The key to this decision, and what distinguished it from Sapp, is this trial court’s urging the victim to testify, even ordering her to do so. The witness, who was 17 years old at the time of the trial, acknowledged on the abortive direct examination that she could be fined and sent to a detention home if she refused. The court ultimately did not jail the reluctant witness, although it ordered her held in lockup for 30 mintes. The appeals court finds that this was an appropriate means to attempt to obtain the testimony. The court rejects Schneider’s contention that the trial court should have warned the witness about possible consequences, since she already understood them correctly.

The other decision announced Tuesday is Young v. Commonwealth , a robbery case in which Young was sentenced to life in prison. He objected to the playing to the jury of a taped confession, in which he admitted to the crime at bar and other unrelated crimes.

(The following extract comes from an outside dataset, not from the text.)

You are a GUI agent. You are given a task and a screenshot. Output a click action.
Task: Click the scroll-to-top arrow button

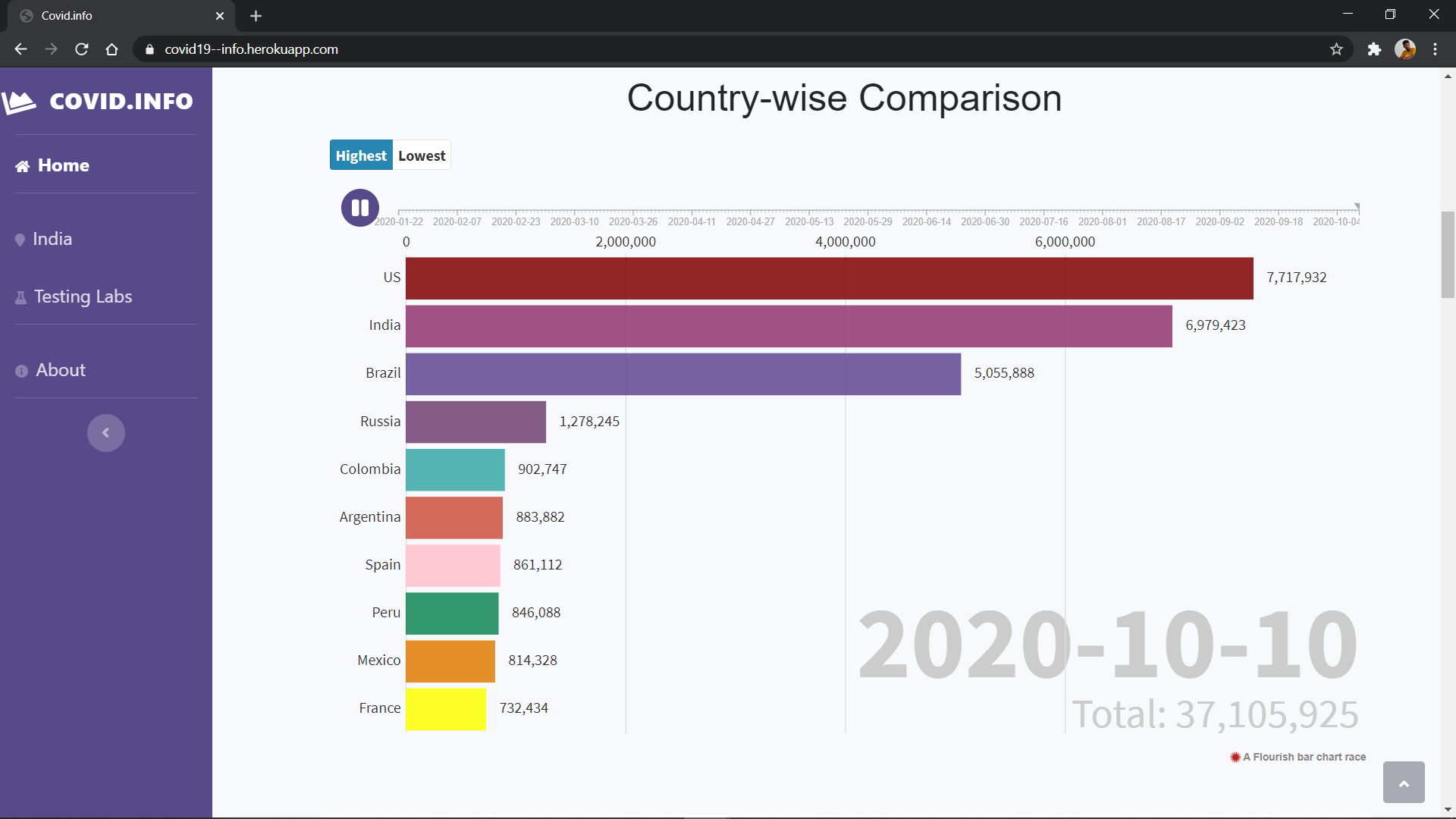point(1403,783)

When inadmissible portions of the videotape were repeatedly played at trial, the trial court issed cautionary instructions to the jury, telling it to disregard evidence of “anything that’s not relavant to this proceeding today.”

The appellate court hands Young a minor victory on this point, agreeing that the cautionary instruction approach is an improper means to address errors of this magnitude. [There is a scene in my favorite trial movie, Anatomy of a Murder, that illustrates this point. The good-guy lawyer, played by Jimmy Stewart, makes an inappropriate comment to the jury. The bad guy, played by George C. Scott, objects and asks for a cautionary instruction, which he gets. “The jury will disregard that last comment,” the court solemnly intones. When Stewart sits down, his client, played by Ben Gazzara, asks him in a whisper, “How can they disregard what they’ve already heard?” “They can’t,” Stewart whispers back, “they can’t.”] But it takes away the joy of the victory by finding that, at least as far as the guilt phase is concerned, the error was harmless, since other evidence overwhelmingly established Young’s guilt.

But wait; there’s more. The court then holds that the error was not harmless when it came to sentencing. It therefore orders the case remanded for resentencing, so Young will get another chance to avoid life in prison. The interesting feature of this remand is that the error occurred during the guilt phase of the case, not in a separate sentencing phase.

Tuesday’s decision was not unanimous; the majority was headed by Judge Frank, joined by Senior Judge Bumgardner. Judge Humphreys dissents, finding that the cautionary instructions given by the trial judge were appropriate and sufficient to address the problem created by the playing of the videotape. Humphreys argues that two of the crimes were interrelated in such a way as to make the introduction of evidence as to the non-charged crime admissible, at least within the trial judge’s discretion. He does agree that evidence of other, completely unrelated, crimes had no place in this trial. He also argues that Young waived the right to complain about the cautionary-instruction approach on appeal, because he did not ask for a mistrial. This, in my humble view, may turn out to be a serious preservation issue for Young if the Commonwealth seeks rehearing en banc; when a party obtains a cautionary instruction as his remedy, it is hard for an appellate court to find that he really deserved more than what he asked for, and got.